A politically motivated twenty-first century attitude by the reserve bank in sharp contrast to the 1956 decision by the Board of Governors of the Federal Reserve System that while relatively little is known about the safety margins in the finances of consumers who borrow on a short-term and intermediate term basis, the evidence of a trend over the past decades toward more liberal terms suggests that safety margins have shrank. This proved to be a prophetic statement because in the decades following 1956:

• First, consumer spending reached for the stars, and

• Then, the sovereign accumulated a higher and higher mountain of public debt.

The shrinking of safety margins and explosion of public debt led to financial instability and heavily weighted on the economic downturn we are in. Made at the expense of longer term stability, short-term decisions upset the balances. Still the excuse that “other western central banks are doing the same” does not wash, particularly as what they are doing is to take over fiscal policy from the government.

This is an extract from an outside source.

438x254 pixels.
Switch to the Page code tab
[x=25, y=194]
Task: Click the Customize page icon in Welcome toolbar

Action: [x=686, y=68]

What has been until two decades ago reliable monetary policies by central banks became the nearest thing to a Ponzi game. Monetary institutions are willing to lend against poorer quality assets and for longer periods of time. This involved them in financial intermediation characterized by political aims. Filled up with assets of ever lower quality, their balance sheets ballooned.

Since 2008, the Federal Reserve has monetized about 60 percent of the increased Treasury and government-sponsored enterprises paper. “This all serves to give the happy appearance of a borrower living comfortably within its budget constraint,” says a study by the Société Générale. “… governments have more tricks up their sleeves than the rest of us, like monopoly control of the seniorage industry. Since it jealously reserves for itself the right to supply the nation’s medium of exchange, (sovereigns have) recourse to the most splendid of all budget constraint-avoidance maneuvers: if tax revenues, or the trust of honest creditors, are insufficient the government can simply print any money it needs.”9 What this proves, in its way, is that both Senator Corker and Governor Perry have been right in what they said. But is anybody listening?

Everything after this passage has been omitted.